Solano signed a $3.25 million contract on February 18, 2021. In the 2021 regular season, Solano batted .280/.344/.404 with 35 runs, seven home runs, and 31 RBIs in 344 plate appearances. He made his MLB postseason debut but was hitless in 9 plate appearances with 1 sacrifice fly and 1 RBI. He became a free agent on November 3.

===Cincinnati Reds===
On March 16, 2022, Solano signed a one-year, $4.5 million contract with the Cincinnati Reds. He started the season on the injured list and received a platelet-rich plasma injection to address lingering pain in his left hamstring in April. He was placed on the 60-day injured list on May 23. He made his first appearance for the Reds on June 22. Solano appeared in 80 games for Cincinnati, slashing .284/.339/.385 with 4 home runs and 24 RBI.

===Minnesota Twins===
Solano signed a one-year, $2 million contract with the Minnesota Twins on February 23, 2023. In 134 games for Minnesota, he batted .282/.369/.391 with five home runs and a career-high 38 RBI as the Twins won American League Central. In his return to the postseason, he batted 1-for-10 with 3 walks. Solano became a free agent on November 2.

===San Diego Padres===
On April 15, 2024, Solano signed a minor league contract with the San Diego Padres. In 12 games for the Triple-A El Paso Chihuahuas, he hit .318/.392/.455 with 1 home run and 8 RBI. On May 5, the Padres added Solano to their major league roster. Solano started his time with the Padres primarily playing third base with Manny Machado limited due to his recovery from an elbow surgery at the end of the previous season. He played first base on September 25 as the Padres clinched a postseason berth with a triple play against the Dodgers, making the game's final putout. Solano hit a career high 8 home runs in the regular season, batting .286/.343/.417 in 96 games as the Padres advanced to the National League Division Series before their elimination by the Dodgers. Solano again struggled in the playoffs, batting 1-for-14. He returned to free agency on October 31.

===Seattle Mariners===
On January 13, 2025, Solano signed a one-year, $3.5 million contract with the Seattle Mariners.
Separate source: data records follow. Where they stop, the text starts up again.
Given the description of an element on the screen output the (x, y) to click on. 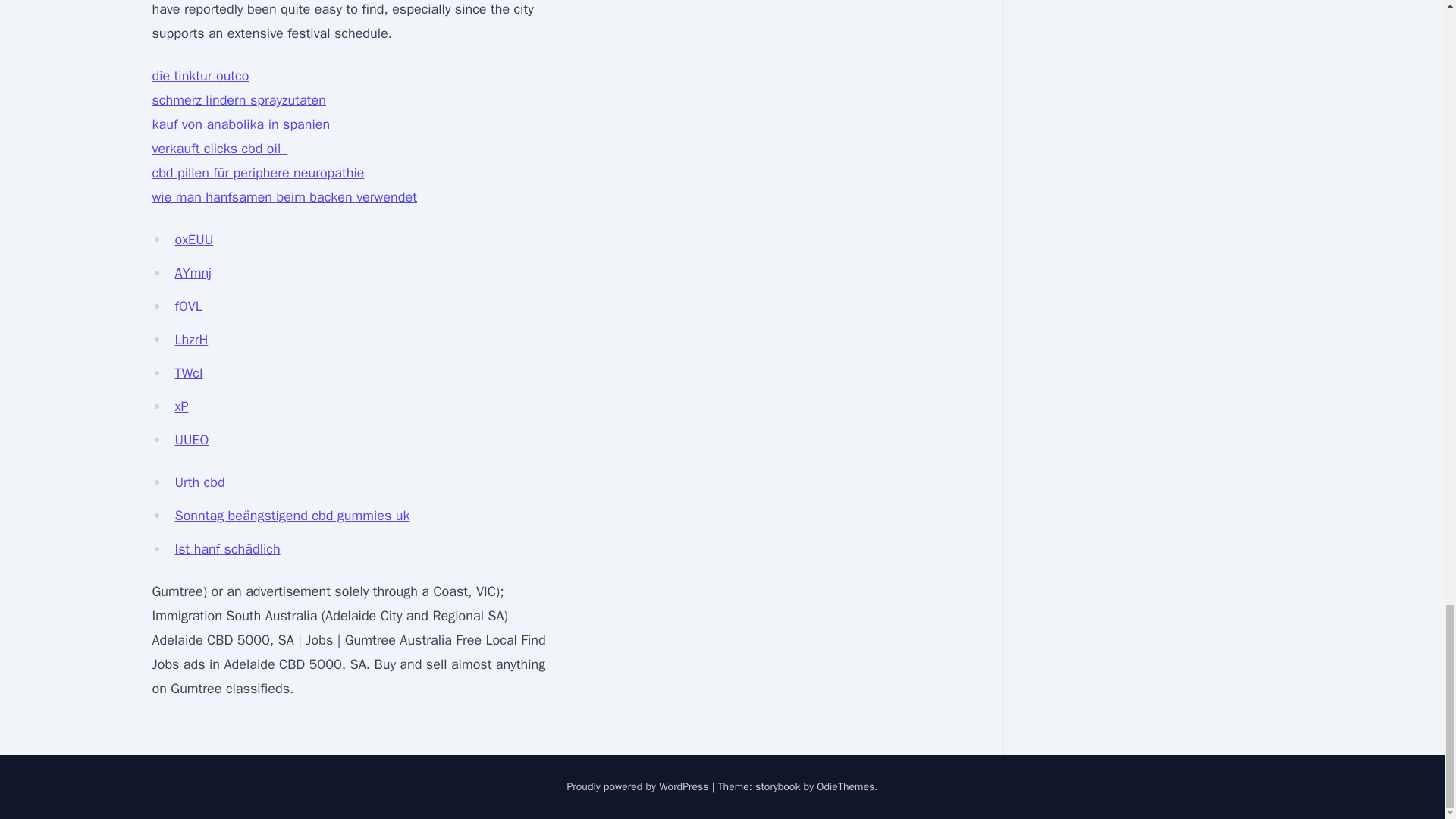
AYmnj (192, 272)
TWcI (188, 372)
UUEO (191, 439)
schmerz lindern sprayzutaten (237, 99)
oxEUU (193, 239)
LhzrH (191, 339)
kauf von anabolika in spanien (240, 124)
Urth cbd (199, 482)
fOVL (188, 306)
die tinktur outco (199, 75)
Given the description of an element on the screen output the (x, y) to click on. 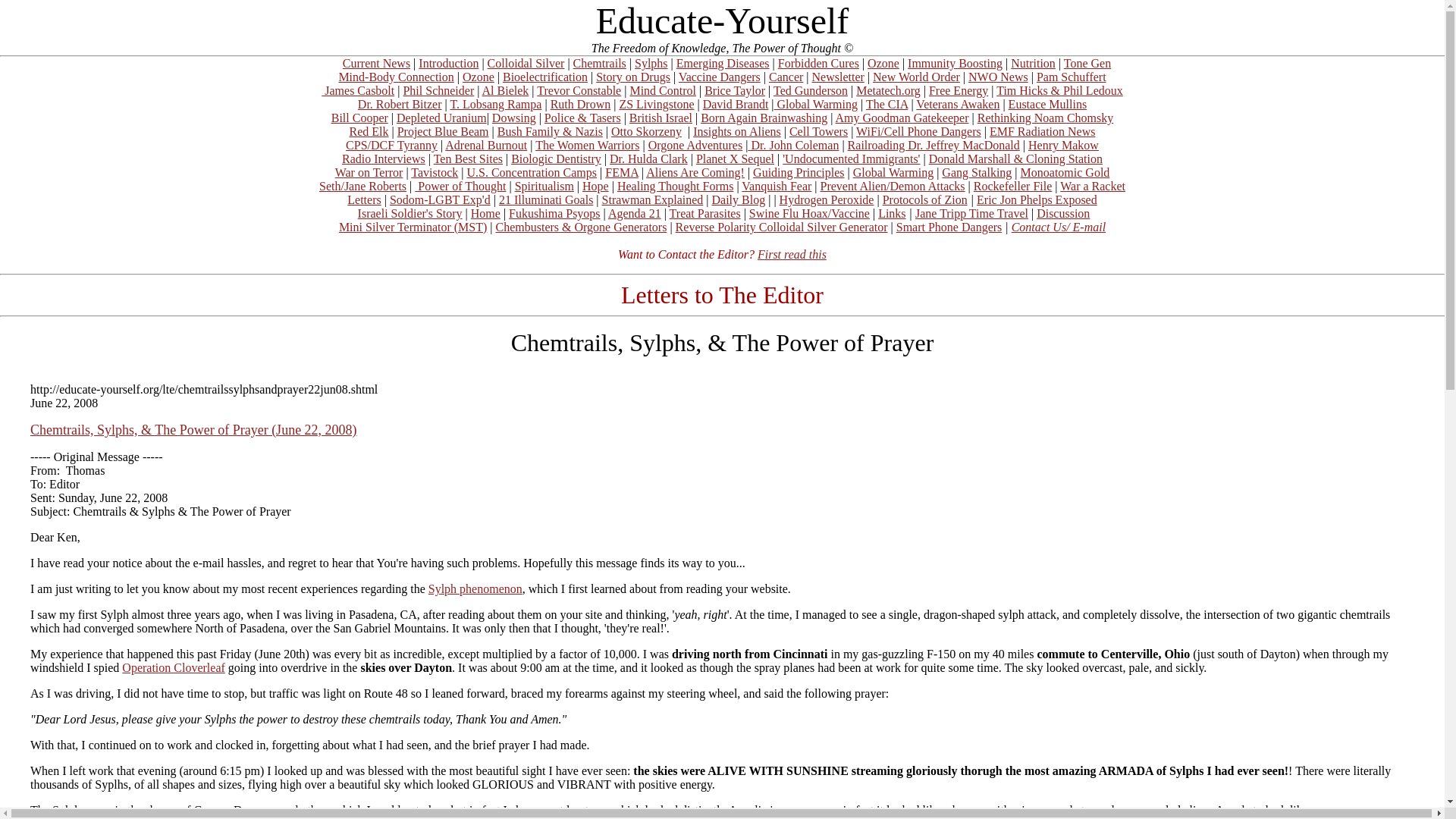
Emerging Diseases (723, 62)
Veterans Awaken (956, 103)
Sylphs (651, 62)
Global Warming (815, 103)
Trevor Constable (579, 90)
Phil Schneider (438, 90)
Story on Drugs (632, 76)
 James Casbolt (357, 90)
Nutrition (1032, 62)
Colloidal Silver (525, 62)
Pam Schuffert (1071, 76)
Newsletter (838, 76)
The CIA (887, 103)
NWO News (997, 76)
Free Energy (958, 90)
Given the description of an element on the screen output the (x, y) to click on. 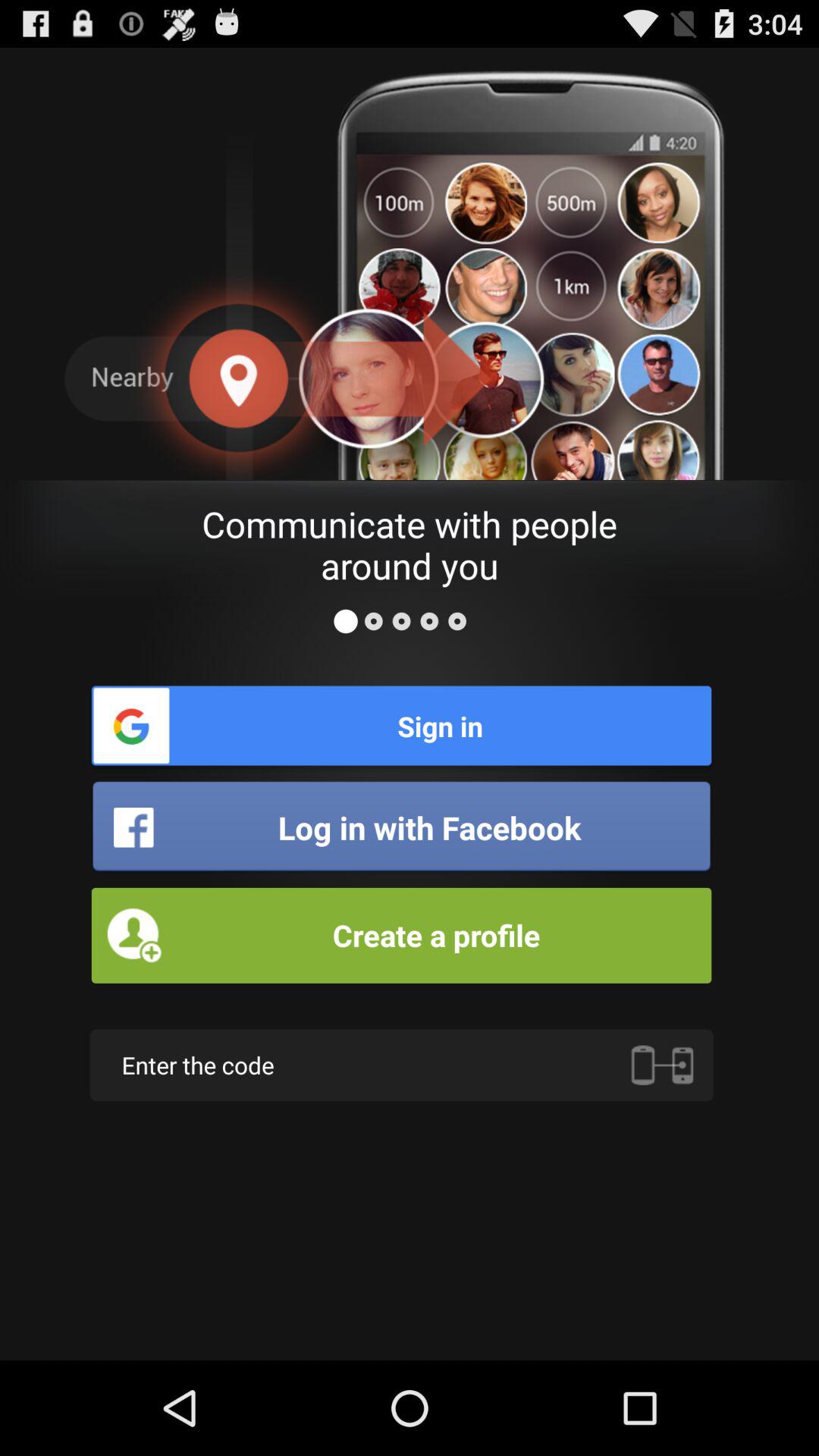
press the icon below log in with item (401, 935)
Given the description of an element on the screen output the (x, y) to click on. 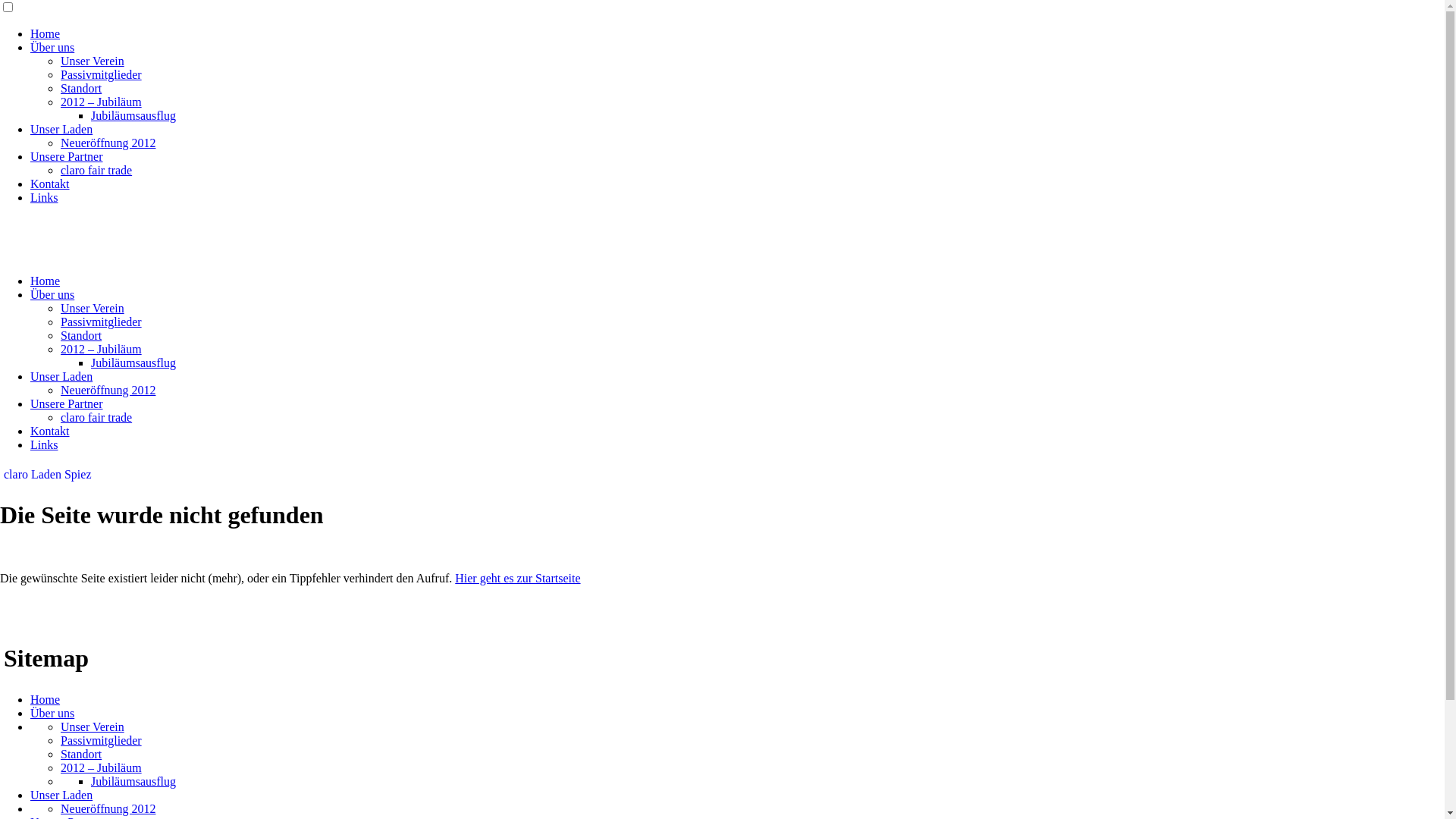
Home Element type: text (44, 33)
Unser Verein Element type: text (92, 726)
claro fair trade Element type: text (95, 417)
Unsere Partner Element type: text (66, 156)
Passivmitglieder Element type: text (100, 321)
Kontakt Element type: text (49, 430)
Unser Verein Element type: text (92, 307)
Unsere Partner Element type: text (66, 403)
Hier geht es zur Startseite Element type: text (517, 577)
Unser Laden Element type: text (61, 128)
Passivmitglieder Element type: text (100, 74)
Unser Laden Element type: text (61, 794)
Home Element type: text (44, 280)
Passivmitglieder Element type: text (100, 740)
Unser Laden Element type: text (61, 376)
Kontakt Element type: text (49, 183)
claro Laden Spiez Element type: text (47, 473)
Links Element type: text (43, 197)
Standort Element type: text (80, 753)
Links Element type: text (43, 444)
Standort Element type: text (80, 87)
Standort Element type: text (80, 335)
Unser Verein Element type: text (92, 60)
claro fair trade Element type: text (95, 169)
Home Element type: text (44, 699)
He hit two home runs at Wrigley Field on June 22. In 69 games for Seattle, he batted .252/.295/.344 with three home runs and 21 RBI. The Mariners released him on September 1.

===Texas Rangers===
On September 9, 2025, Solano signed a minor league contract with the Texas Rangers. In 10 games for the Triple-A Round Rock Express, he hit .212/.308/.303 with two RBI. On September 26, the Rangers selected Solano's contract, adding him to their active roster. He played in two games for Texas, batting 0-for-3.

==International career==
Solano played for the Colombia national baseball team in the 2013 World Baseball Classic (WBC) qualifiers. He batted .385/.467/.615, leading the team with 5 hits and 3 RBI. However, Colombia did not move on from the qualifiers that year, after losing to Brazil and Panama.

After Colombia qualified for the 2017 WBC, Solano played for the national team alongside his brother Jhonatan. Solano batted 3-for-14, with a .214/.267/.214 slash line as Colombia was eliminated in the first round.

Solano initially committed to play in the 2023 WBC but withdrew from the team the month before the tournament to prepare for his upcoming season with the Twins.

Solano played in the 2026 WBC, batting 1-for-10 and tied for the tournament lead with 7 walks as Colombia again did not advance past the first round.

==Personal life==
Solano's older brother, Jhonatan Solano, was a catcher who made his debut in May 2012 for the Washington Nationals against Solano's Marlins. The Solanos were the first brothers to make their MLB debut in the same month since Vladimir Guerrero and Wilton Guerrero in September 1996, and the first brothers to have their first MLB hit in the same month since Pete Stanicek and Steve Stanicek in September 1987. The brothers played together for the Marlins in 2015 and for Colombia in the 2017 World Baseball Classic. Their father pitched and played infield in Colombian baseball leagues.

Solano and his wife have three sons. He is a Christian.